STUDY MATERIAL:

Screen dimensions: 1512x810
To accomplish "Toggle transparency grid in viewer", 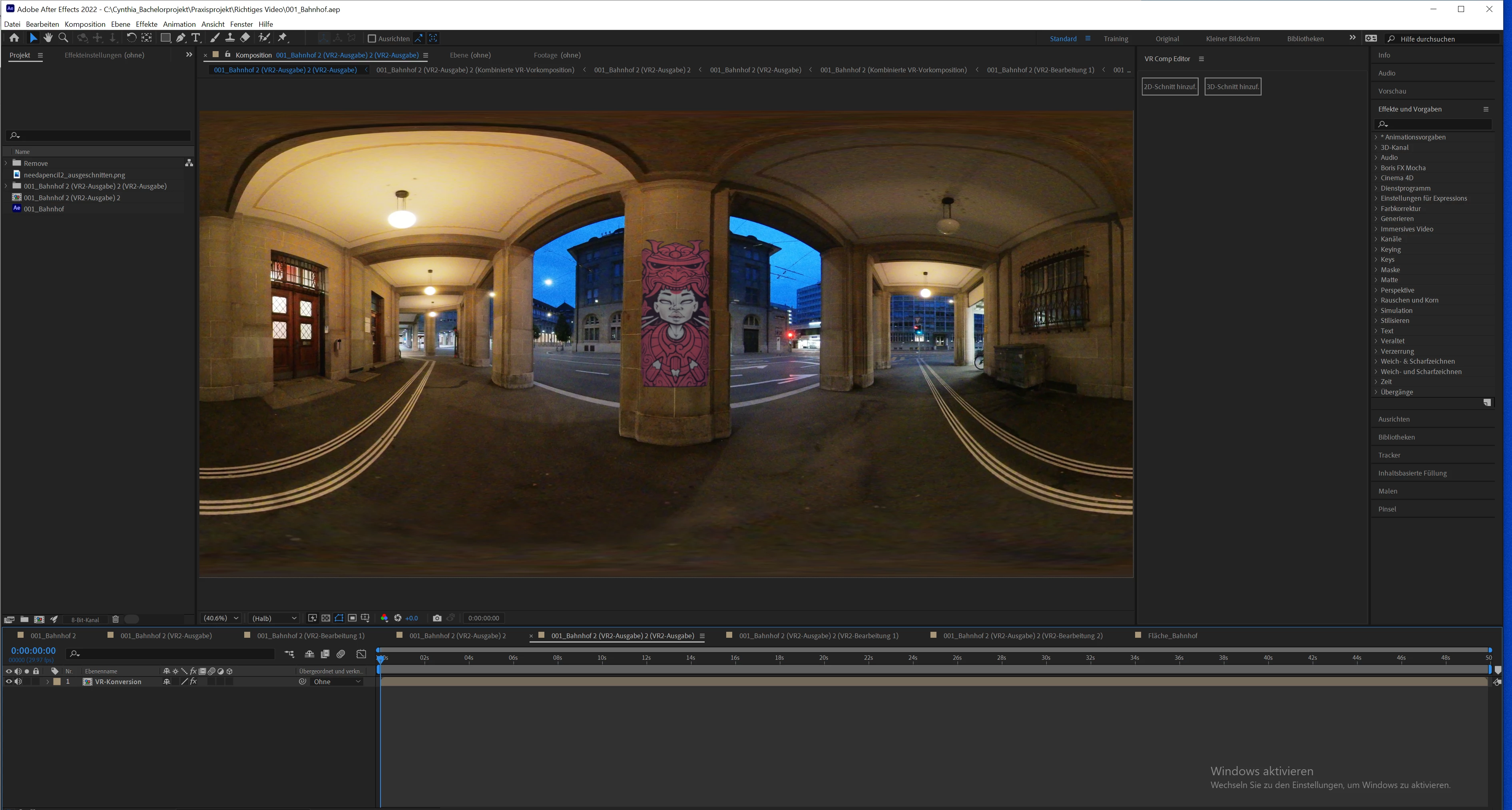I will [326, 618].
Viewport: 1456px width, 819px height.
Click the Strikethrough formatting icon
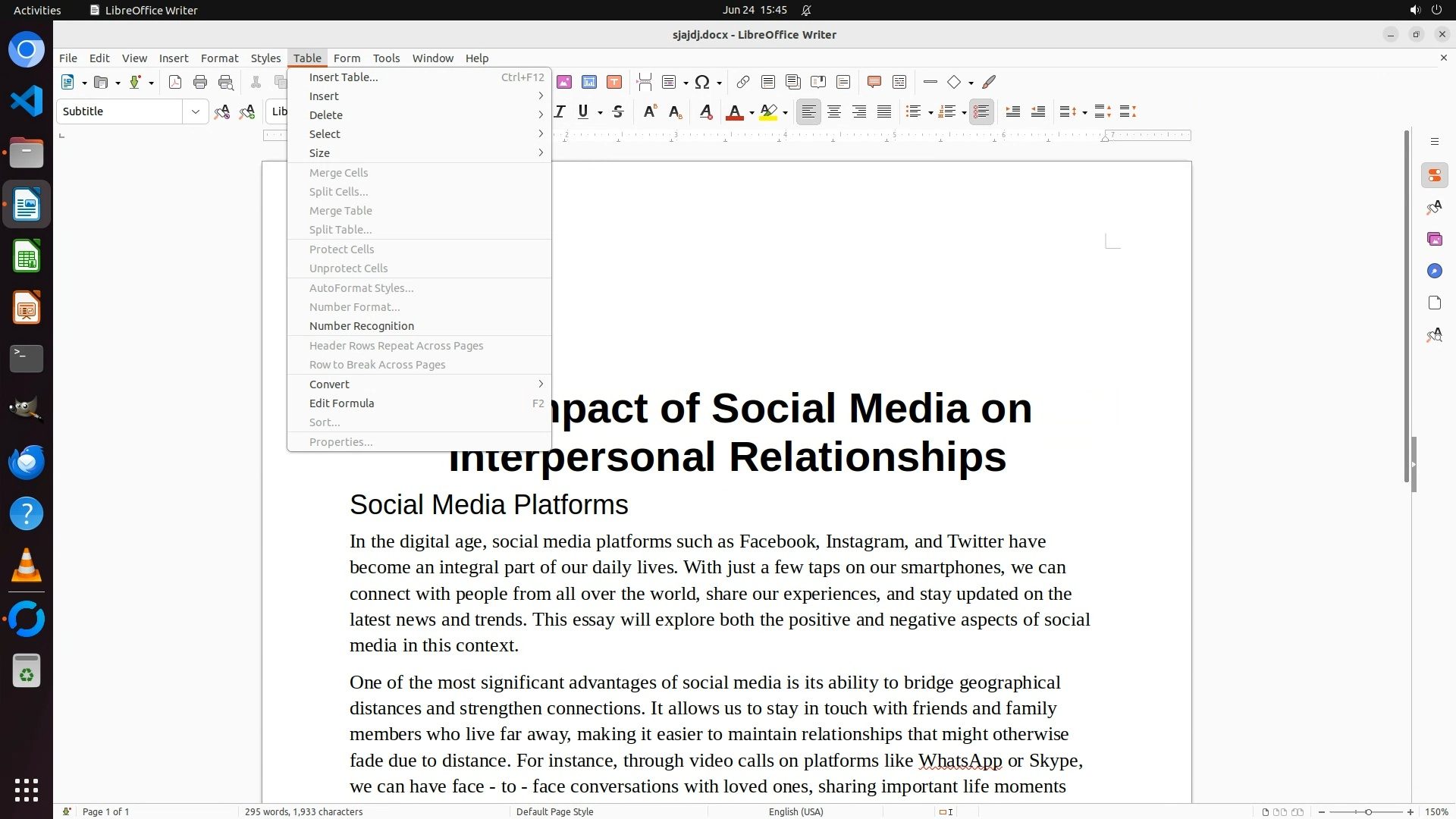(x=618, y=111)
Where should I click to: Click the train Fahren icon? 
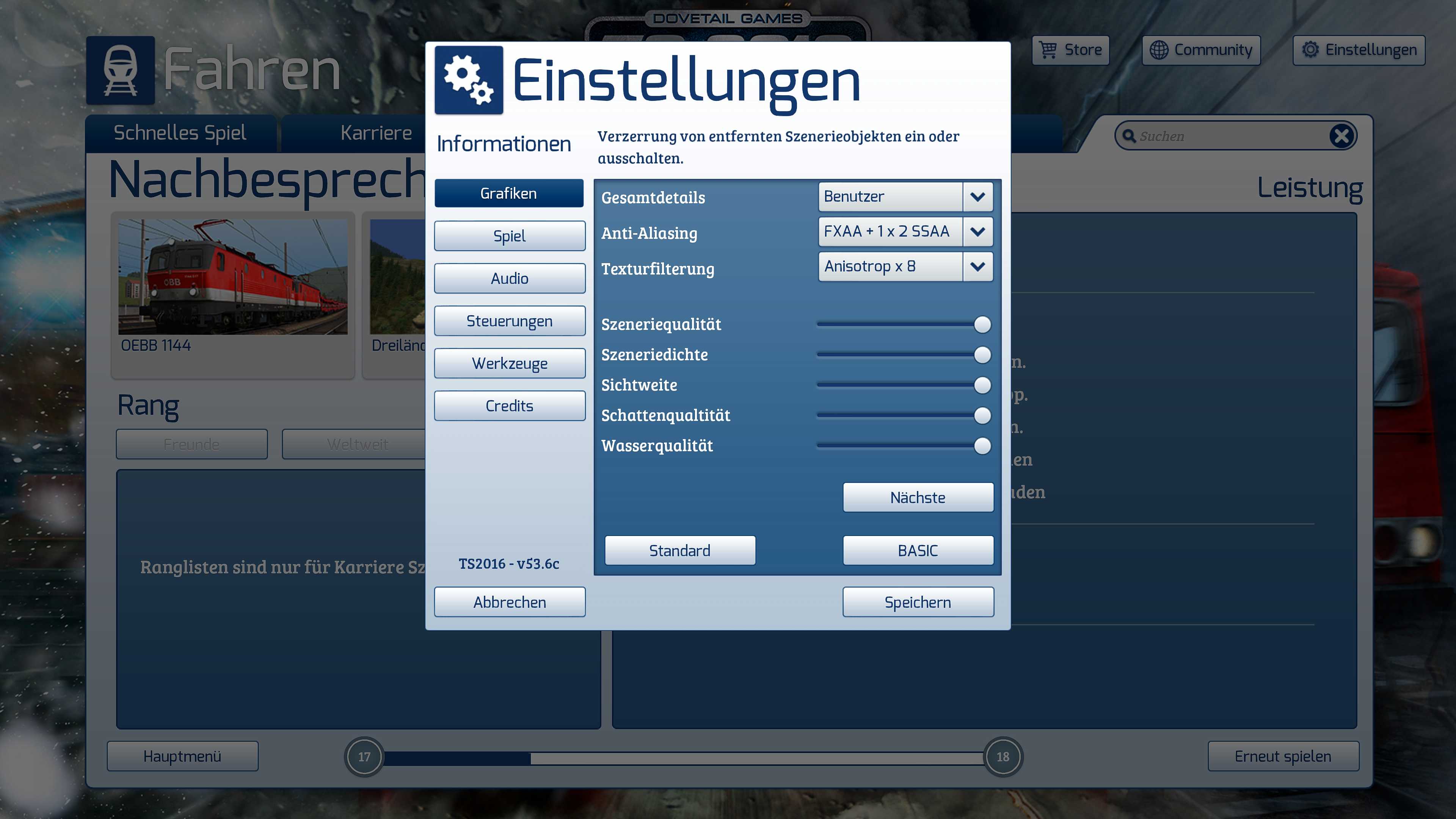[x=121, y=71]
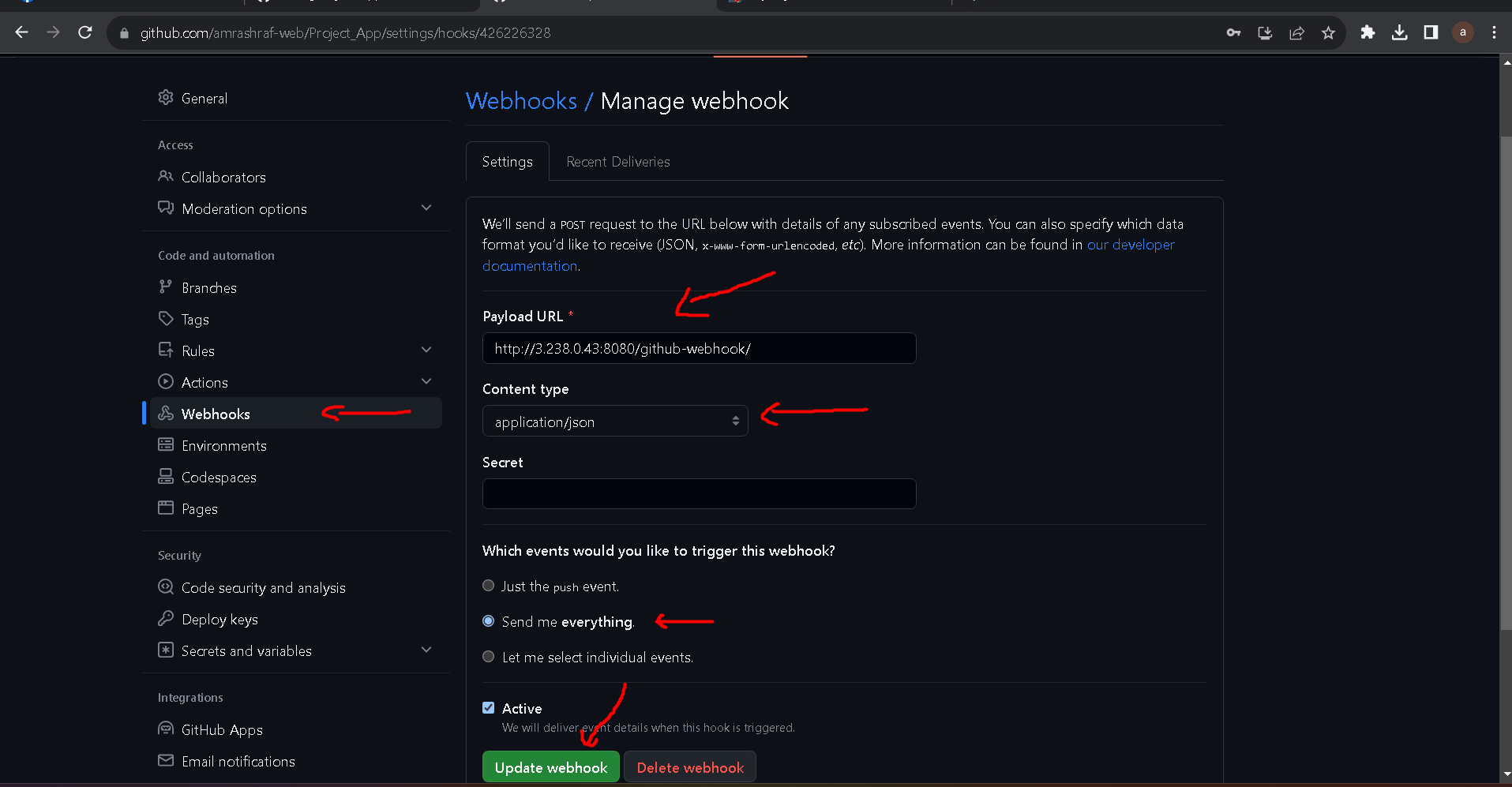
Task: Choose Let me select individual events
Action: point(488,656)
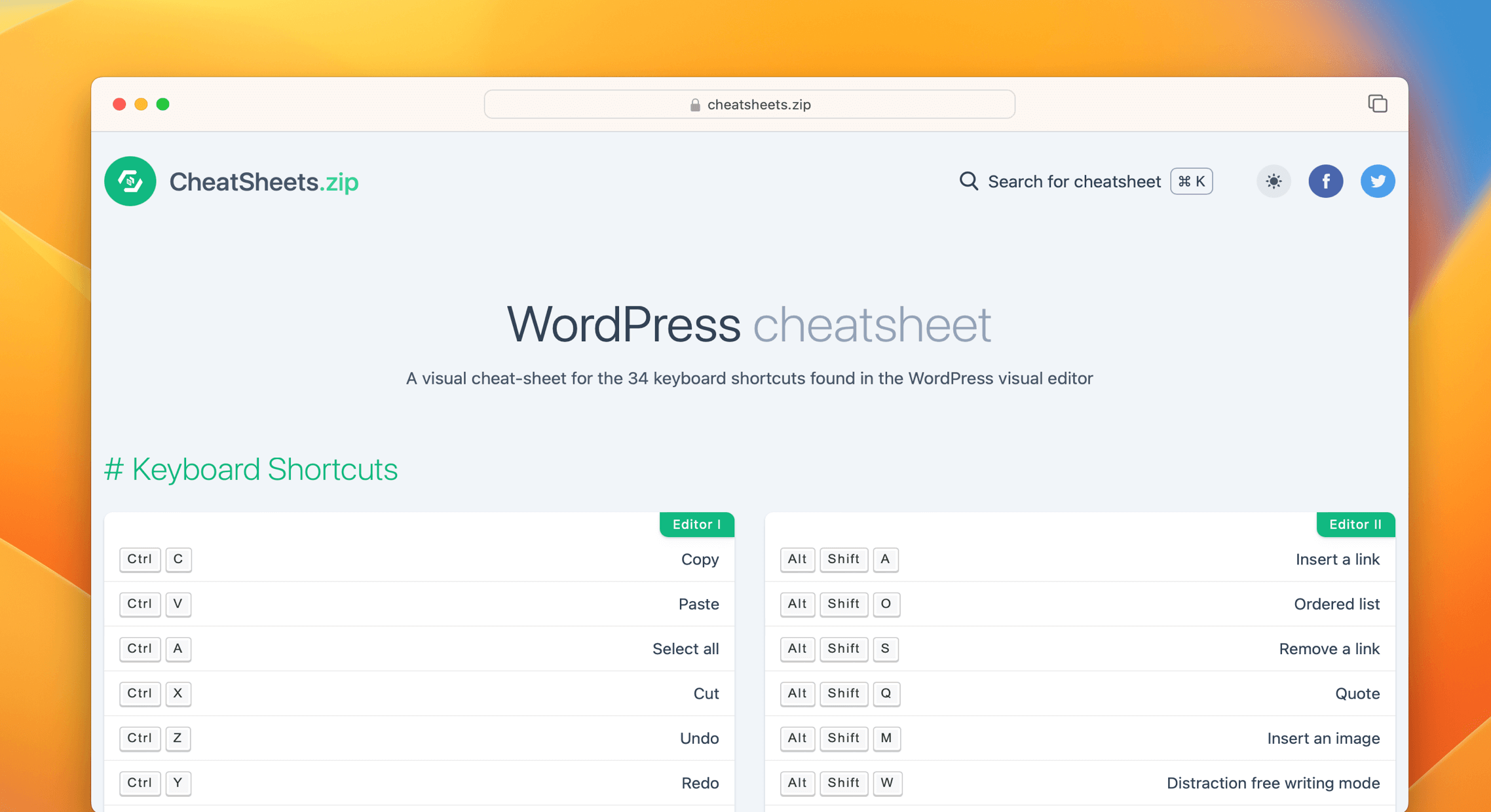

TASK REQUIREMENTS: Set down exactly, from the line that contains "Click the Strikethrough formatting icon" through the last line of the data, each line as it stands, and leave the pictures out.

TASK RESPONSE:
Click the Strikethrough formatting icon
(x=618, y=111)
Where should I click to: Click the train Fahren icon? 
[x=121, y=71]
Task: Choose Let me select individual events
Action: point(488,656)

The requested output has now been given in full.